Central to the question of whether CSX can improve service is whether the practices adopted for east-west-focused Canadian railroads that Harrison previously led are applicable to the spaghetti that is CSX’s network. It looks to be a tough haul, and not just in terms of convincing shippers — who are facing tighter truck capacity and higher over-the-road rates — that CSX intermodal service is here to stay. Reports of employee resistance to CSX’s culture change persist, and its history of being cobbled together with smaller lines continues to haunt the railroad. “We don’t have a culture,” Harrison said, according to Railroader. “We have about 19.”

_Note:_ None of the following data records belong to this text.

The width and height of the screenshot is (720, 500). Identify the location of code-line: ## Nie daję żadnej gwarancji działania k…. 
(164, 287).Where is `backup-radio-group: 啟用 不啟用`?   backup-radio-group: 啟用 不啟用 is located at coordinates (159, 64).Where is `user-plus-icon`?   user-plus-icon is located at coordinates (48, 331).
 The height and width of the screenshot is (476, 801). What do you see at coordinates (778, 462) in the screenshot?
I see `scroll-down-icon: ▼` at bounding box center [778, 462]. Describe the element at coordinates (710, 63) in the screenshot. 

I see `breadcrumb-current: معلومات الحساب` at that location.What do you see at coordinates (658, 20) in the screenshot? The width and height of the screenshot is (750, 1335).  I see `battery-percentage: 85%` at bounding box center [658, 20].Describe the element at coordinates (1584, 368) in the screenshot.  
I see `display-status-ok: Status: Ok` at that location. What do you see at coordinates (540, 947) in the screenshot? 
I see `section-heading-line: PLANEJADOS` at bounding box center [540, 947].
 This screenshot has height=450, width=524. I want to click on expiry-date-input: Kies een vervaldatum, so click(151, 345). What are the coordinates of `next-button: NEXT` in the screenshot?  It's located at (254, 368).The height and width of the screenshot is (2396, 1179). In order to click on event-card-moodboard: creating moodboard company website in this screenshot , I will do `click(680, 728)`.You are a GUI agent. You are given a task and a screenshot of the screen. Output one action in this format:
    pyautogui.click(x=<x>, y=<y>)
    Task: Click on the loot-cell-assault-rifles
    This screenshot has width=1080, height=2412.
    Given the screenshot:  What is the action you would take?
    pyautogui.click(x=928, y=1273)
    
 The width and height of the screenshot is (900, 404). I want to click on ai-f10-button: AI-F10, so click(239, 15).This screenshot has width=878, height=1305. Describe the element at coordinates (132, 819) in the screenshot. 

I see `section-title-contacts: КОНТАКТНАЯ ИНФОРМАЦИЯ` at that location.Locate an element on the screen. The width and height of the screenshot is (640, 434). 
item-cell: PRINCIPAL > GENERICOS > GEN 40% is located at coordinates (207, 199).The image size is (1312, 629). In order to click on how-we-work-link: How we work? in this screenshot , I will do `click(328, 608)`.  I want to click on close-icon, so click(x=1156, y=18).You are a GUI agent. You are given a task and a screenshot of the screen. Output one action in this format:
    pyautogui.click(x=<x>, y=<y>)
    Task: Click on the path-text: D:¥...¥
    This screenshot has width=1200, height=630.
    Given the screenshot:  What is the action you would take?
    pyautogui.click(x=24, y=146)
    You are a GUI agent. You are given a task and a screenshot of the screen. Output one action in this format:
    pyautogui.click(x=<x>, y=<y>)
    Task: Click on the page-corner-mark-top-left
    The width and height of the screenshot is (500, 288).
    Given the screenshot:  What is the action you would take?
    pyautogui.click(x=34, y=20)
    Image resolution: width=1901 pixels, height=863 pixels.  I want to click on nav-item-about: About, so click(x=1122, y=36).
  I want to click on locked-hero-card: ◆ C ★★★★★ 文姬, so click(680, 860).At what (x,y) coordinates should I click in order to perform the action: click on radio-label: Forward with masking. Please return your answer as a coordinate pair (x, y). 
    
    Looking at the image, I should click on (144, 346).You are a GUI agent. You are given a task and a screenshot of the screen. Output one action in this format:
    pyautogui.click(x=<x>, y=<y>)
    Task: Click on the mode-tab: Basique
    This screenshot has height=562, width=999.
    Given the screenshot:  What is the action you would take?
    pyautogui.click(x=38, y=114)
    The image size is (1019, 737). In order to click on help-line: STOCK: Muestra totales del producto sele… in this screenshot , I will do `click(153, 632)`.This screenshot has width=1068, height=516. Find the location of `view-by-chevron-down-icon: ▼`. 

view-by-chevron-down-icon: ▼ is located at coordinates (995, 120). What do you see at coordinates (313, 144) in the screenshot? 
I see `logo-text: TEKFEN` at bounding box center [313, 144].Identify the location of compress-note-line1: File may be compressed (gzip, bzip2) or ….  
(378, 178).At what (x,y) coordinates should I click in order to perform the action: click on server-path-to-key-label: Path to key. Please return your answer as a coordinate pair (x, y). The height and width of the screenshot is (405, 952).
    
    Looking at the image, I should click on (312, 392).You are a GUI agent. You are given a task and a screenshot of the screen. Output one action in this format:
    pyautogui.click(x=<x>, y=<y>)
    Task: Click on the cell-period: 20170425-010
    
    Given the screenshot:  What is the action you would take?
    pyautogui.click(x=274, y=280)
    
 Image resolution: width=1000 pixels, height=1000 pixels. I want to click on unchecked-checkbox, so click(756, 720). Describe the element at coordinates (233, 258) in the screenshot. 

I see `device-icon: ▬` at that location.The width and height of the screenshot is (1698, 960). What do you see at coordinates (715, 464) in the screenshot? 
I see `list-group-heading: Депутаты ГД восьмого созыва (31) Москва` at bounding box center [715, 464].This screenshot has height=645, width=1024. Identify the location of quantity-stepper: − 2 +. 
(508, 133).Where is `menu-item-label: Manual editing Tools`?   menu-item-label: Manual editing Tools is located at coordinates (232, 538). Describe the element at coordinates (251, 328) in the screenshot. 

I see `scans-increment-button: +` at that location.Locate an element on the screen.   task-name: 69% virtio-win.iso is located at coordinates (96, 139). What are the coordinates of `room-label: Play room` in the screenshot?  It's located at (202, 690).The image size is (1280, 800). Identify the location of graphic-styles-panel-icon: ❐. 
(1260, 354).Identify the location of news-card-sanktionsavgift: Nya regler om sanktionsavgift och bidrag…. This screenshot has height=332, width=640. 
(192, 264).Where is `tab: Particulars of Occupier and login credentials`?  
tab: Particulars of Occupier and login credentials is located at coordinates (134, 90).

And as Green notes in his incisive and well-balanced biography, Harrison acknowledged steeper hurdles to his last attempt to overhaul a railroad. “Harrison was not quite six months into the job [at CSX] and admitted that he’d thought it would be easier. This was also going to be his last act, so there was more pressure. ‘It’s going to be the hardest one by far,’ he said. It was giving him nightmares.”